Over the past year, 14 of the 18 indicators made a positive contribution to the index, one fewer than the previous week. The two largest positive contributions over the past year were made by the Merrill Lynch High-Yield Corporate Master II Index (Mlynch_HighYld_MasterII) and by the yield spread between the Merrill Lynch High-Yield Corporate Master II Index and the 10-year Treasury security (HighYield_CRS). Two indicators made a negative contribution over the past year, the larger being the Mlynch_BMVI_1mo.
For an explanation of the 18 component variables in the STLFSI, refer to the STLFSI Key.

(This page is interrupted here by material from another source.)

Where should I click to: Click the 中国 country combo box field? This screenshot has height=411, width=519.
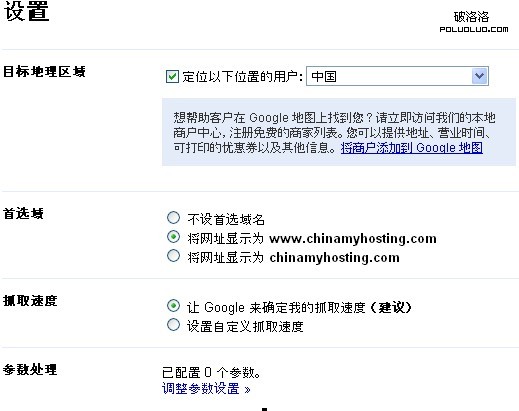[x=397, y=76]
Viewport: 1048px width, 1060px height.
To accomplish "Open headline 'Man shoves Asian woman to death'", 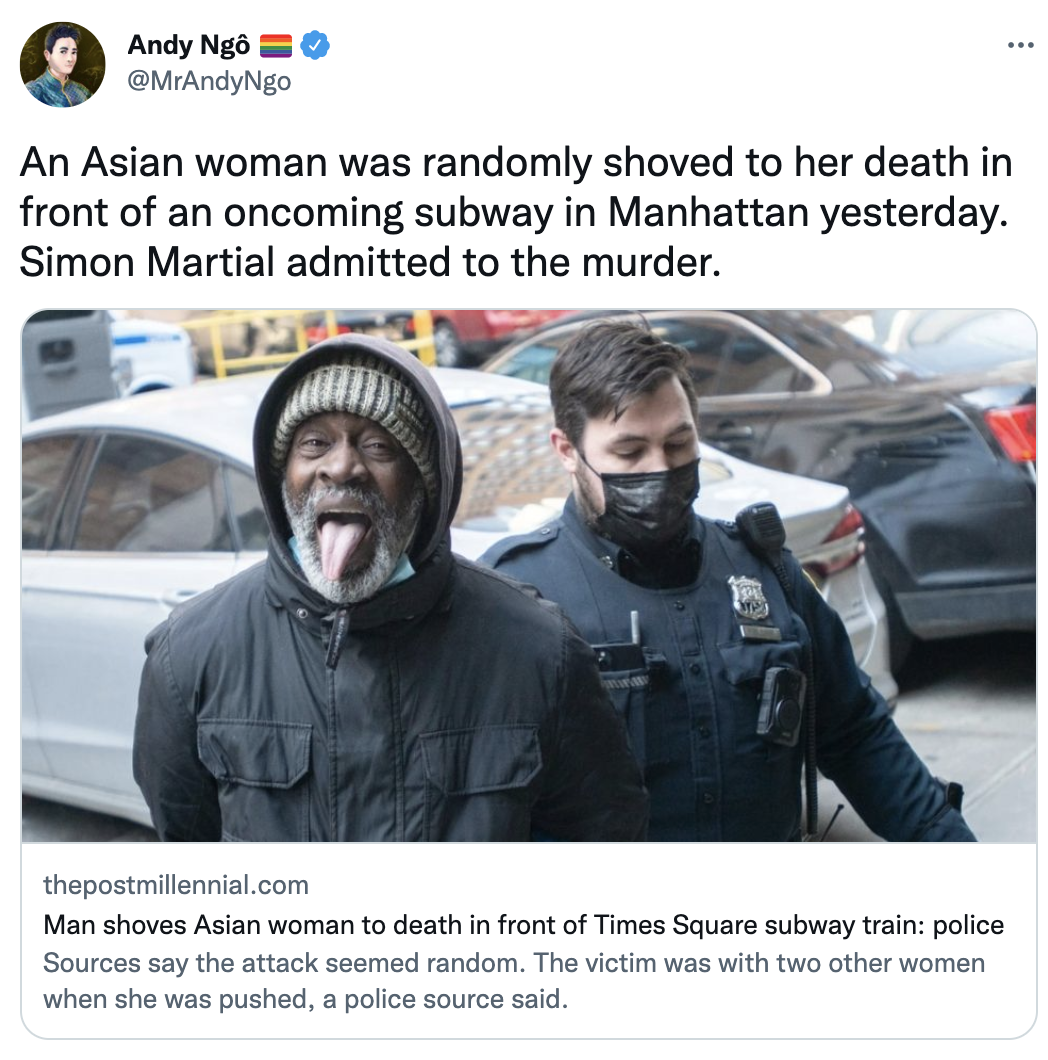I will [523, 925].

The STLFSI measures the degree of financial stress in the markets and is constructed from 18 weekly data series: seven interest rate series, six yield spreads and five other indicators. Each of these variables captures some aspect of financial stress. Accordingly, as the level of financial stress in the economy changes, the data series are likely to move together.
How to interpret the index
The average value of the index, which begins in late 1993, is designed to be zero. Thus, zero is viewed as representing normal financial market conditions. Values below zero suggest below-average financial market stress, while values above zero suggest above-average financial market stress.
Note that the bar charts plot the change in the contribution from one week to the next or from the current week compared to the value 52 weeks earlier.
FRED (Federal Reserve Economic Data) is the main economic database of the Federal Reserve Bank of St. Louis.